Please write out the part of the passage on mouse anthrax genetics between "Anthrax infection is" and "this information gap.", inclusive, word for word.

GIVEN PASSAGE:
==========
Fig. 8. — LOD plots for the CD2F2 population (generated from BALB/cJ and DBA/2J progenitors) infected with *Bacillus anthracis* Ames spores. A total of 258 F2 mice were exposed to 2,000 Ames spores and monitored for survival time and total lung burden (CFU). (A and C) Results of survival time analysis for genome-wide (A) and chromosome 17 only (C). (B and D) Lung CFU results following infection for genome-wide (B) and chromosome 11 only (D) analysis. Genome-wide threshold values that were significant (solid lines; LOD, 3.37) or suggestive (dashed lines; LOD, 3.00) are shown, as established by 10,000 permutations of the data set. Symbols with numbers represent positions of the listed Mit microsatellite markers genotyped in the full F2 population. The 95% confidence interval for the QTLs (chromosomes 11 and 17) were established by the area marked with a 1.5-LOD drop from the peak.

QTL analyses of organ CFU accumulation did not identify linkage for spleen or liver. However, a chromosome 11 QTL was revealed for lung CFU, with a LOD score of 2.8 (Fig. 8B and D). Because this QTL coincided with the previously identified region on chromosome 11 in BXD SNP analysis (Fig. 7A), there is added confidence for its importance. A separate genome-wide scan of all two-locus pairs did not reveal notable additive or epistatic interactions.

DISCUSSION

Anthrax infection is a complex process that may vary with the specific pathogen strain, as well as host factors. Murine models of anthrax infection have demonstrated an important role for the route of exposure (7, 33, 35, 71), in addition to immune cell function (11, 15). However, little is known about the role of host genetic background in anthrax infection; available studies in this regard are primarily based on the use of avirulent strains of B. anthracis (1, 24, 35, 55, 68, 69). These previous studies of inbred mice did not assess possible sex or parental effects, nor were any genetic loci associated with susceptibility to virulent B. anthracis. Results of this study can begin to fill this information gap.
==========
GIVEN DATA:
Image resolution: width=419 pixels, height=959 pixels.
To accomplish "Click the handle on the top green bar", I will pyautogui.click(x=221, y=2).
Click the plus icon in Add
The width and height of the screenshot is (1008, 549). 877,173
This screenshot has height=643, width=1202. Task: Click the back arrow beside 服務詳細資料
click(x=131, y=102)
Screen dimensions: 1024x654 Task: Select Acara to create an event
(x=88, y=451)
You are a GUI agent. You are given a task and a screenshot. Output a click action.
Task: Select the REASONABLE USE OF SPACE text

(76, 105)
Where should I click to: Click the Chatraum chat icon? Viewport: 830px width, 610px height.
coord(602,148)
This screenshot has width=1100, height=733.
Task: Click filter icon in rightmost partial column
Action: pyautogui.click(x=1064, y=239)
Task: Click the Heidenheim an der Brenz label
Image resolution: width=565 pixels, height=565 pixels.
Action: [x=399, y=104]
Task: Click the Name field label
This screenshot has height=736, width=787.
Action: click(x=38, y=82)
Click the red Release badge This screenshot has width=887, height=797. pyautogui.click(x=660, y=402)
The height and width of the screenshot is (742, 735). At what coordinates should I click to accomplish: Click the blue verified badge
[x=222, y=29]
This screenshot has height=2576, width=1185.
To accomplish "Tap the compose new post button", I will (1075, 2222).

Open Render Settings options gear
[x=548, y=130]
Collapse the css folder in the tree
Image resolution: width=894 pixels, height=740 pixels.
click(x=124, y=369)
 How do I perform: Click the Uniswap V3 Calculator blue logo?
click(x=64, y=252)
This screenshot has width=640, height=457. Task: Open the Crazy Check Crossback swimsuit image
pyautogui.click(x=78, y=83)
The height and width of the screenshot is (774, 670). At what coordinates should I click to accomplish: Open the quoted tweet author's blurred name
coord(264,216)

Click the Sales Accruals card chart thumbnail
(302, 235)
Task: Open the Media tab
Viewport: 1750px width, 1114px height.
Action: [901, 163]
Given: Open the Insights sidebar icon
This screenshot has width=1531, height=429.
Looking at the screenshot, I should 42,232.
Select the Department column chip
==========
RESPONSE BOX:
Anthrax infection is a complex process that may vary with the specific pathogen strain, as well as host factors. Murine models of anthrax infection have demonstrated an important role for the route of exposure (7, 33, 35, 71), in addition to immune cell function (11, 15). However, little is known about the role of host genetic background in anthrax infection; available studies in this regard are primarily based on the use of avirulent strains of B. anthracis (1, 24, 35, 55, 68, 69). These previous studies of inbred mice did not assess possible sex or parental effects, nor were any genetic loci associated with susceptibility to virulent B. anthracis. Results of this study can begin to fill this information gap.